Our laws again these days, prostitution no longer an offence, where are we going?
BM: Who do you think is more unfaithful these days, married men or women?
FC: Vakadzi vakunyenga varume these days, and what would a man do? Imbwa yaisirwa nyama pamuromo, inongodya.
Have you noticed that these days women are leaving men unlike before when men would dump their wives. Imagine a married woman who is getting US$30 monthly from her husband having a friend in prostitution, getting US$50 a day. She changes hairstyles now and again, she eats everything that she wants that her married friend is not getting. The next thing the married friend will dump the husband.
BM: What will be your suggested measures in ATR?
FC: Rukawo, central locking system was and is the way to go. Children were locked, both boys and girls not to engage in sex before marriage and they would marry while virgins. This helped create and maintain a bond when they got married knowing that he or she is my first.
BM: Is it not witchcraft?
FC: Rukawo is not witchcraft but it’s meant for discipline, kuchegetedza zvinhu zvako. It is two way, a husband can lock his wife and the wife can also lock the husband. Sex will remain sacred and in these days of HIV/AIDS it is a preventive method.
BM: Your words regarding HIV/AIDS. We have heard about some traditional healers claiming to have cure for HIV?
FC: It is known that there is no cure for HIV but we have medicines that boost the immune system, coupled with a healthy diet someone will live a healthy and normal life without being sick now and again.
BM: I’m told you are making a killing in treating STIs?
FC: We cure STIs. The proliferation of prostitution, means more STIs and the demand for treatment is high. People are having sex at an abnormal age and rate and this is leading to more STIs.
BM: What do you think gives you an edge over other health institutions?
FC: Traditional medicine healing is comprehensive. It consists of treatment, counselling and advice. An STI means unprotected sex with someone you are not married to and we encourage you to bring your married partner no matter how difficult it might sound that she or he can also go on treatment. You have endangered the life of an innocent soul by bringing an STI. Chances are that you might have contracted HIV. An STI should not be taken lightly.

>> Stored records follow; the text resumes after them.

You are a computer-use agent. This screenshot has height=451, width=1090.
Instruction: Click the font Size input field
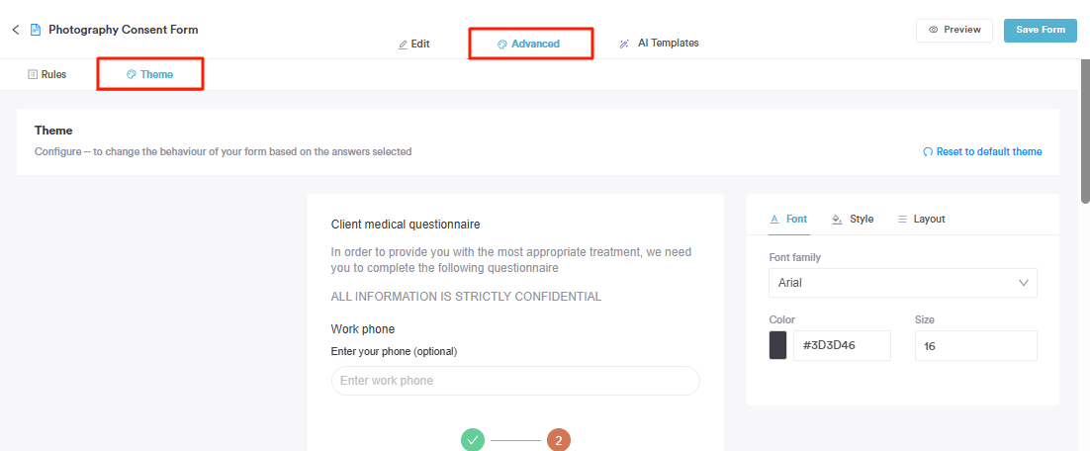pos(975,345)
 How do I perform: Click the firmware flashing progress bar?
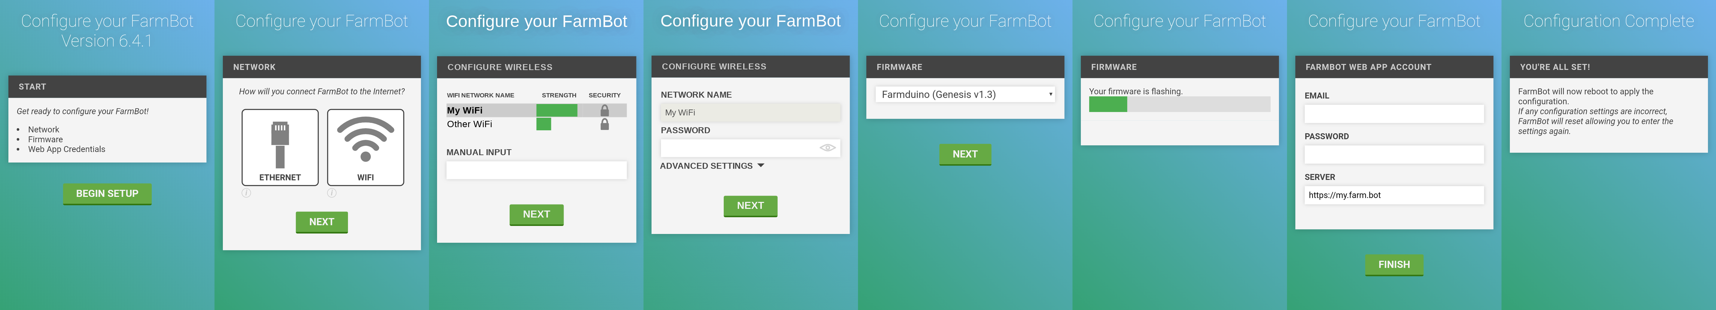[1179, 104]
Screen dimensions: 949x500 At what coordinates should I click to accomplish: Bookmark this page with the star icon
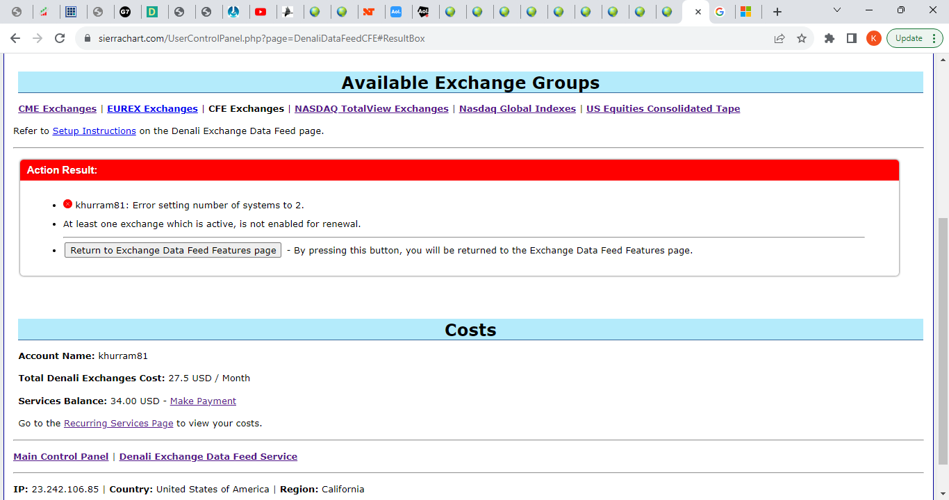click(802, 38)
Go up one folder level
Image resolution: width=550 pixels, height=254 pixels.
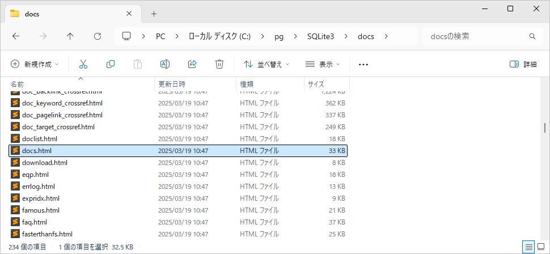coord(70,36)
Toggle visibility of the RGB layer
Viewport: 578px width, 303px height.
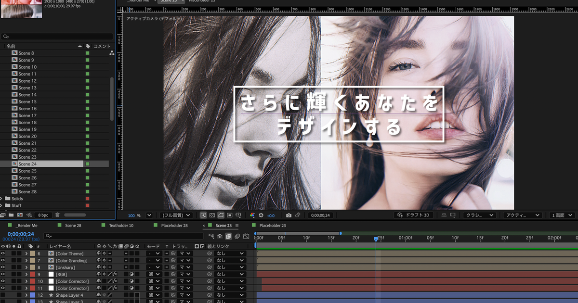(3, 274)
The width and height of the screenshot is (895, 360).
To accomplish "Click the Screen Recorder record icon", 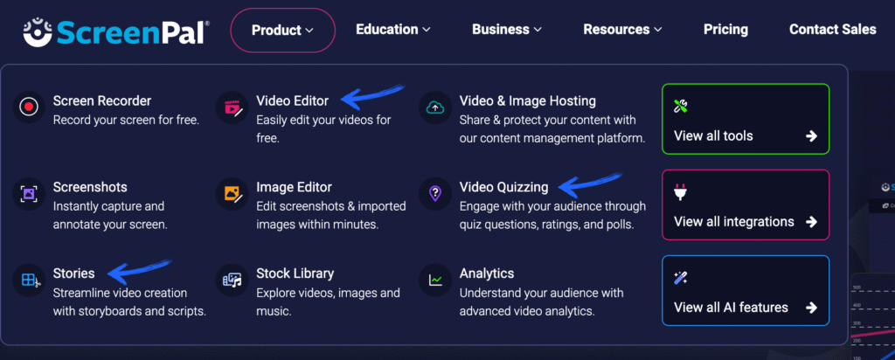I will coord(29,107).
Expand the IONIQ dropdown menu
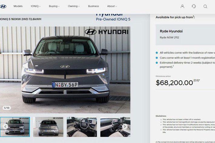The image size is (215, 143). point(36,6)
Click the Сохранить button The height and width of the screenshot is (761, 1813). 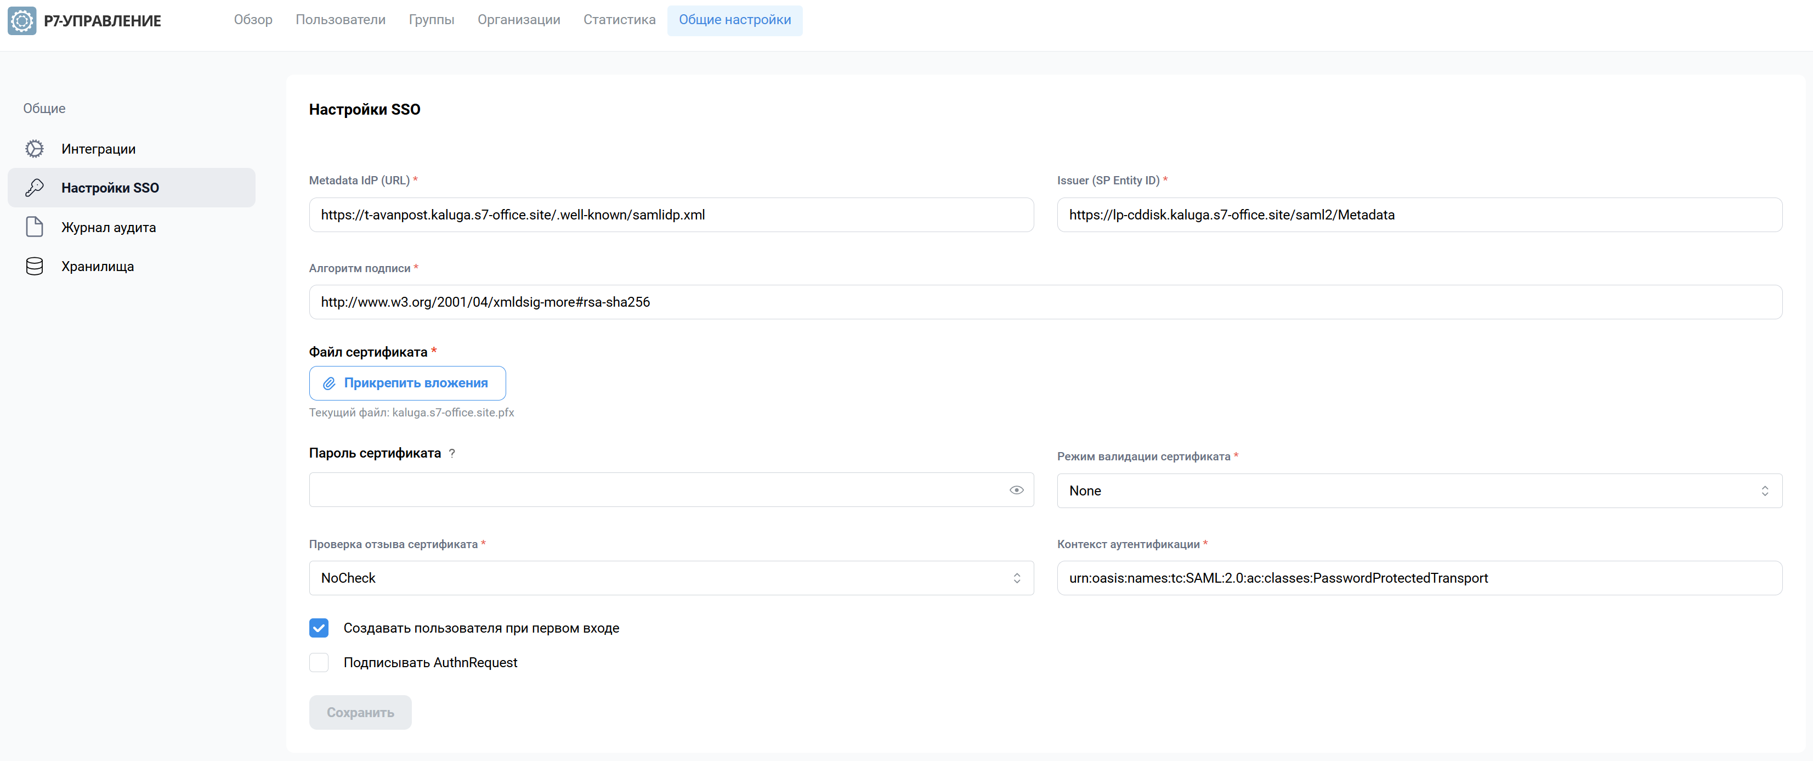pyautogui.click(x=360, y=712)
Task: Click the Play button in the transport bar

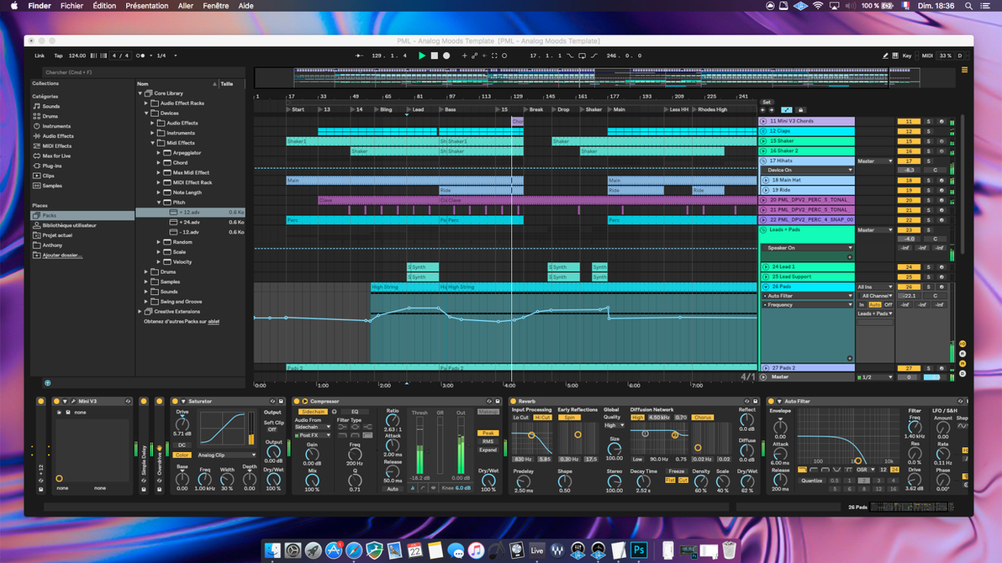Action: (423, 55)
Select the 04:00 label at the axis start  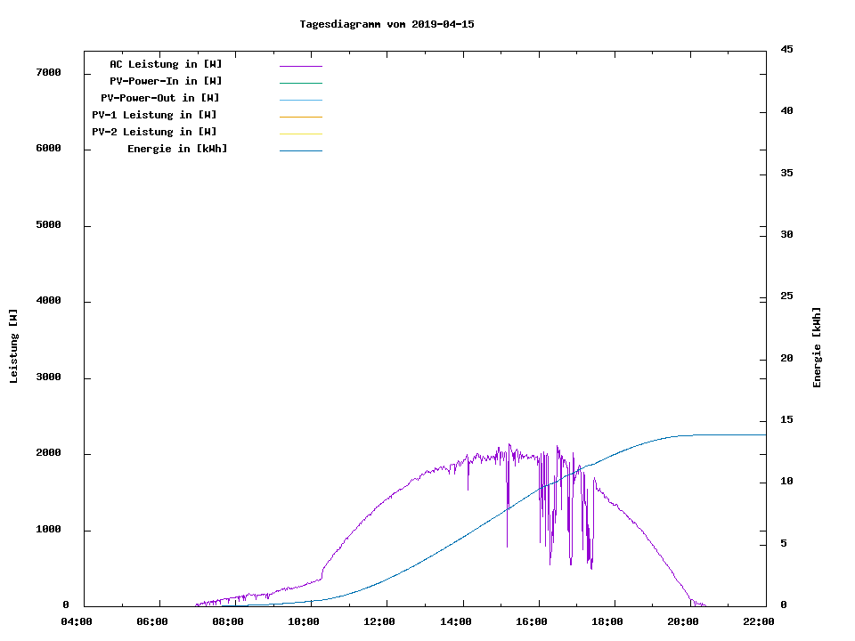pyautogui.click(x=77, y=621)
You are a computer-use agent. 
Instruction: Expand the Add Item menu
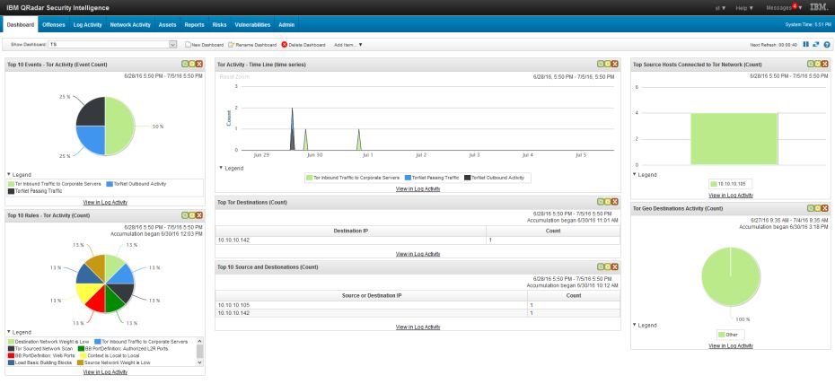[347, 44]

BM: What piece of advice would you give to a patient treated of an STI?
FC: Life is a non-renewable resource and that is the advice we give people we treat of STIs, if you can’t be faithful use the condoms.
BM: We hear that you help most of the sex workers in getting clients? Does not that contribute to HIV issues?
FC: We have a good relationship with sex workers and I feel we are the ones who make them use condoms more than their manufacturers. They come to our surgeries and we give them luck charms with a condition that she will not engage in unprotected sex. If she has unprotected sex, the luck is gone and she will be on a dry spell. They bring their condoms, toisamuti. They comply hence they remain in business. If she has unprotected sex, everything is gone. Vanotouya nemacondom avo, kuti aya akapera ndauya nemamwe toisa mushonga.
BM: What do you advise them? And do they comply?
FC: No to have unprotected sex. Some have high paying and loyal clients and the advice is if he gets an STI from you do you think he will come back? And the answer will be no, hence comply on using protection and they do so.
BM: Tell me about the luck charms?
FC: Luck charms are there. It is not by coincidence that someone gives US$50 to a sex worker instead of US$10. It is the charm. Getting in her house with more money and you will leave everything there. Munhu anozopepuka ayenda kuti kozvandasiya mari yese nhai. Haabirwe.
BM: Is it not theft or deceit?
FC: Just like prayers, they give one a competitive advantage, hakusi kuba.